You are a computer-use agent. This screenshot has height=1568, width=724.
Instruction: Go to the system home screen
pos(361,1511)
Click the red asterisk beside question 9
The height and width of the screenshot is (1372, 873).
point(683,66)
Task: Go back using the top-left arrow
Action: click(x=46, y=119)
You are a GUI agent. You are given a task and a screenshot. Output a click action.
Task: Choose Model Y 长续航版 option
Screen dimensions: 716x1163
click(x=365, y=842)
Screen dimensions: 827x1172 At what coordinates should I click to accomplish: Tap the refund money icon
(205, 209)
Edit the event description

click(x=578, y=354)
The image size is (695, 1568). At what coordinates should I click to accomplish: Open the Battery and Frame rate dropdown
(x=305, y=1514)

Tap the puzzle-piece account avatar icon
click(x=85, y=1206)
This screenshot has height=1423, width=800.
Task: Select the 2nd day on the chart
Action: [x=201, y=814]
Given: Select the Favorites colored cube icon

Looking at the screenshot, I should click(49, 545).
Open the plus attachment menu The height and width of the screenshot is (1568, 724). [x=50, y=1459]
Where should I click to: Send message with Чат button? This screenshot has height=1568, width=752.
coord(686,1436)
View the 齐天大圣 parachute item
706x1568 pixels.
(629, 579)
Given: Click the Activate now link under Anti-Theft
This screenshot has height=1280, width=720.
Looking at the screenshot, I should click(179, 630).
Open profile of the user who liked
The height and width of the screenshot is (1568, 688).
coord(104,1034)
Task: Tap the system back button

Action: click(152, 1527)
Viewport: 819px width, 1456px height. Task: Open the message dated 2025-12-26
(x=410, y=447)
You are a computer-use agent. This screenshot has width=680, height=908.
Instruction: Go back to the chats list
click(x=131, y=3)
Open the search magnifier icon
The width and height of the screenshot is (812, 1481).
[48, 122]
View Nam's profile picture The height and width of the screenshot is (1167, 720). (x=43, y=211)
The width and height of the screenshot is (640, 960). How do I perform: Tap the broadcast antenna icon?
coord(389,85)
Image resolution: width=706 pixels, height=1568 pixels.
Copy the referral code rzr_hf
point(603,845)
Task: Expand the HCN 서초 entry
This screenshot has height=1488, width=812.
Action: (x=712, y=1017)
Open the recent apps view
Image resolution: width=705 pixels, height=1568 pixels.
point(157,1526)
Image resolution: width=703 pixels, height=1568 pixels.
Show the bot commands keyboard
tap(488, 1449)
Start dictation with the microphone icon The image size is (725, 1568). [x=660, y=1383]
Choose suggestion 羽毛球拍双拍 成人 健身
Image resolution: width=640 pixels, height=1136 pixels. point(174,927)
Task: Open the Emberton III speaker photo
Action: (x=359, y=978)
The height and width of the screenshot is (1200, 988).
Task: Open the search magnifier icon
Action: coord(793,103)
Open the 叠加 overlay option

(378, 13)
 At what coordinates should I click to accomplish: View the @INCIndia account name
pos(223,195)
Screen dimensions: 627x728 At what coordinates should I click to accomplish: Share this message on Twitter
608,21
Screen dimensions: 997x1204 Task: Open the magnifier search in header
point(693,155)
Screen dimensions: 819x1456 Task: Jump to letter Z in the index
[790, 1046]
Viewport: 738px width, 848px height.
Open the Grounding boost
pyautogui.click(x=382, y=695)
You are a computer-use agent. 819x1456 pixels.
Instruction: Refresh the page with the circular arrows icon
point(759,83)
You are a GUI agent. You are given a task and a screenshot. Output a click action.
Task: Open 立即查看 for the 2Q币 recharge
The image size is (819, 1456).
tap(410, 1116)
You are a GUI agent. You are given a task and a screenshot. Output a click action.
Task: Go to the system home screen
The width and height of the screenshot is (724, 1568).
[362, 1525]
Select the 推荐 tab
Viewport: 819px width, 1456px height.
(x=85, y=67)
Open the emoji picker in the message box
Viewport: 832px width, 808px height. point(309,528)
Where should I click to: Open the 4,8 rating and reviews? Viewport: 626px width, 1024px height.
○ ○ ○ ○
- [WHAT YOU WILL DO]:
Pick out every line of the items above that contains the word "Select".

- [WORKED ANSWER]:
Task: Select the 2nd day on the chart
Given: Select the Favorites colored cube icon
Select the 推荐 tab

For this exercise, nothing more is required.